Si sdoppia le realtà
rimane fuori la felicità.
Alle spalle il paradiso
ora solo lacrime sul mio viso.
Tutto traumatico.
Nella testa solo il panico.
Sono ai margini della società
ma non si è soli in questa realtà.
Hamadi El Makkaoui
Il rumore della libertà
Carissimo prof., mi auguro di trovarla in ottima forma sia fisica che morale. Come siamo rimasti nella nostra telefonata nel giorno della mia uscita per permesso premio, eccomi a lei per raccontarvi la mia emozione dopo 33 anni di non vita. Sì, perché uno stupido come me, che ha buttato la sua intera vita dentro ad un carcere per 33 anni, non ha vissuto veramente.
Prof., non sono tanto certo che si possa capire con una lettera quello che ho sentito dentro di me quando ho messo il piede fuori dall’ultimo cancello che mi separava dalla libertà. Era come andare sulla Luna e mettere il piede sulla Luna. Ma la cosa strana è che percorrendo le strade in auto con mio figlio, mi accorgevo che anche i vicoli di Napoli più degradati, i più tristi, i più bui dove nemmeno il Sole entra, agli occhi miei erano tutti belli. E sì, dopo 33 anni chiuso in un carcere, giustamente dico oggi, anche le cose più brutte ti appaiono belle.
Ma quello che mi ha fatto piangere come un bambino è stato il dolce suono che si crea quando stai a tavola per cenare. Ma prima che vi racconto di questa grande emozione, dovete sapere che io per 33 anni ho mangiato il cibo con piatti di plastica e posate di plastica. Ora vi chiederete: “E questo cosa c’entra con i miei 33 anni di carcere?”. C’entra, c’entra e ora ve lo spiego.
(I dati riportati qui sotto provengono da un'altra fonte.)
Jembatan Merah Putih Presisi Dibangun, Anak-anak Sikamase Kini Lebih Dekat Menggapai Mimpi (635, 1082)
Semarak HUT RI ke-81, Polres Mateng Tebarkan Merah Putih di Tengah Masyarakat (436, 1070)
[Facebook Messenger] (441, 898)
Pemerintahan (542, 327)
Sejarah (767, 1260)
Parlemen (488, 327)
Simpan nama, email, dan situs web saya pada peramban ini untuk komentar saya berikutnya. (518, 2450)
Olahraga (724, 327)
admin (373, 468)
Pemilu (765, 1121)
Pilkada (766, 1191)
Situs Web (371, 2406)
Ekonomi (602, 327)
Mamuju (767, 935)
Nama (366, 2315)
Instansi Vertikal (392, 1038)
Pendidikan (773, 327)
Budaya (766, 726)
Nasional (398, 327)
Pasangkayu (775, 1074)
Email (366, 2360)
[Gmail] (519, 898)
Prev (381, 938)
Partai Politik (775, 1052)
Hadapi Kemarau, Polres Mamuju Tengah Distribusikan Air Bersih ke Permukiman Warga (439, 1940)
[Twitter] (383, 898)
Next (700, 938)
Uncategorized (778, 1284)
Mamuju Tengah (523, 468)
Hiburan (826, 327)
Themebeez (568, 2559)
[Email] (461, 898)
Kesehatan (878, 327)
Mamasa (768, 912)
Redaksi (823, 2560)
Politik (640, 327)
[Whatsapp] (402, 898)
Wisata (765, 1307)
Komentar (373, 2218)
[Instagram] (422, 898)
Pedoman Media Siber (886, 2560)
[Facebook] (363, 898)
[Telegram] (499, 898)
Il vivere da detenuto è un vivere maligno, un vivere da uomo inutile, lontano perfino da un piccolissimo rumore proveniente dalla libertà. E come vi dicevo sopra, mi sono emozionato nel sentire un dolce rumore che si crea quando il cucchiaio di ferro tocca con dolcezza il fondo del piatto di porcellana. E questo dolce e piccolissimo rumore è stato con me fino all’età di 26 anni! Poi un giorno è arrivato il conto dei miei sbagli. Sono stato arrestato e portato via da questo piccolissimo e dolce suono. Attenzione: arrestato per i miei crimini, e non per non avere fatto nulla!
Avevo creduto che quello che facevo mi dava onore e dignità. Ma dopo un po’, ho capito che non era vero niente. No, non ci cadete in questa trappola senza uscita.
Mi rivolgo a tutti i ragazzi che vivono come vivevo io. Credetemi ragazzi miei, l’onore e la dignità li trovate tra le piccole cose. Io dopo 33 anni ho ritrovato quel piccolissimo, dolce rumore tra il cucchiaio di ferro e il piatto di porcellana. Non mi capite vero? Sarò più diretto. Tutte le mafie sono un grande e unico tumore maligno. Vi prego, non fate la mia stessa fine che solo dopo 33 anni di carcere ho risentito quel dolce e piccolissimo rumore… Il rumore della libertà.